Figure 3. Rate of weight loss: comparison of
best past performance and current study.
Discussion
While the use of words such as psychosomatic, or diagnostic categories such as posttraumatic stress disorder (APA, 1994) tacitly states the field of psychology recognizes a mind-body connection, the emphasis is on the pathological: the mind causing a problem in the body in the former; the body causing a problem in the mind in the latter. What shifts is the direction of the causal arrow, mind-body or body-mind, respectively. Regardless of the direction of causality, however, the emphasis is first on pathology: how either a mental or physical event causes a problem, and second, how a psychological, and therefore primarily mental, intervention can impact therapeutic change.
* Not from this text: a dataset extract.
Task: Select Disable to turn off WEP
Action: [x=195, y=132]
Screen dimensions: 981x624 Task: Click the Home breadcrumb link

In contrast, the approach of energy psychology is to assume a role of therapeutic agency for the body, no matter in which sphere--mental or physical--a problem surfaces. More specifically, energy psychology hypothesizes that manual stimulation of acupuncture points will positively affect psychological state. Thus, an initial question surfaced. Is there an empirical basis for acupuncture?*
Becker (1985) hypothesized that measurements of galvanic skin response (GSR) at acupuncture points would differ from the GSR measurements of surrounding skin. His research for the Veterans Administration demonstrated an approximate .5 correlation between hypothesized acupuncture points and points on the skin demonstrating a measurable difference in GSR from readings of surrounding skin. While far from constituting "proof" of acupuncture, Becker concluded the results demonstrated there was a measurable energy difference, namely GSR, and the concept merited further study. Limited support for acupuncture is also evidenced by other events. The National Institute of Health (NIH) recently accepted certain acupuncture procedures (Marwick, 1997). The Food and Drug Administration (FDA) removed acupuncture needles from its list of "experimental" procedures (Podolsky, 1996). For the purposes of this investigation, the writer assumes at least a plausibility to the concept of acupuncture.
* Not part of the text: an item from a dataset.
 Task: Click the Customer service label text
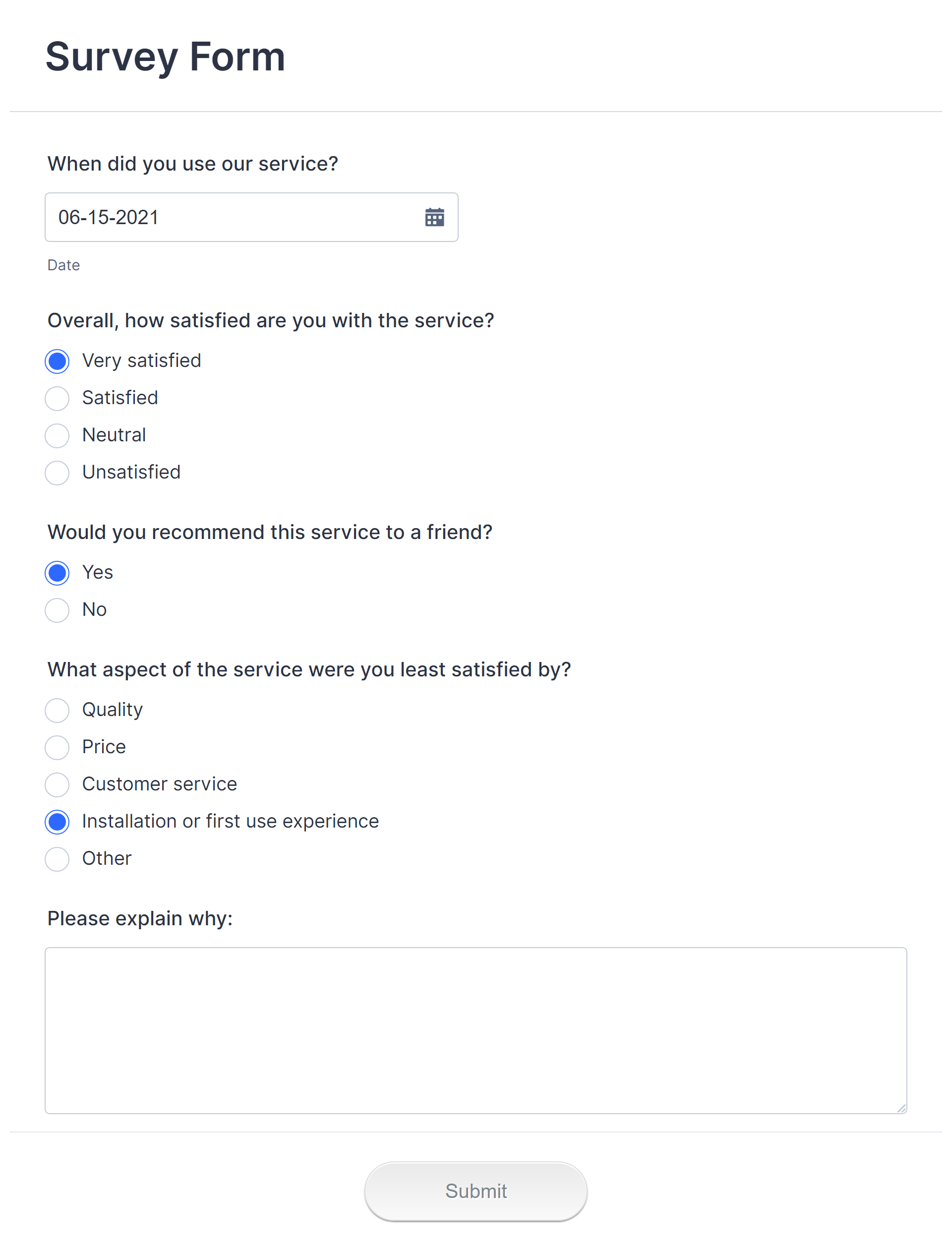[159, 784]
While the subject reported being satisfied with the results, as noted above, this is merely anecdotal. Two measures were assumed by the writer to potentially demonstrate success, weight loss itself, and more significantly, rate of loss. Since the subject reported an eating compulsion, and not a reduction diet per se, to be the problem, it was thought that an improvement in compulsive eating would first appear as a weight loss, and second, in an improvement in rate of change. Both a weight loss and a greater mean weekly loss appeared. It may be noted that the reduction diet itself may be considered a treatment. To control for this factor, daily food intake was logged. Adherence to the weight reduction diet remained constant throughout the study. The rate of weight loss changed in comparison with the subject's best past performance, suggesting a positive treatment effect of the EFT procedure.
Conclusion
This case study sought to measure the effect of EFT on compulsive eating behavior. By demonstrating not only a weight loss--which the subject had accomplished in the past--but an improvement in the rate of weight loss, a positive effect of the treatment procedure, EFT, is suggested. The brevity of the reporting period, possible influence on outcome of such nonspecifics as the therapeutic alliance between the researcher and the subject, and the lack of a true control (inherent in any single-subject design) limit the interpretation of results. Treatment effect may have been better demonstrated with the inclusion of measurements comparing frequency and intensity of the compulsive eating desire, pre- and posttreatment, as well as a count of any incidents in which compulsive eating actually occurred. The subject's anecdotal report of no such incidents is not to be discounted, nevertheless, no such measurement was logged. Ideally, a number of similar case studies could be performed, including a control group in which subjects performed an EFT-type procedure on a sham algorithm. As a single-case design, however, this study appears to demonstrate a positive treatment effect of the EFT procedure.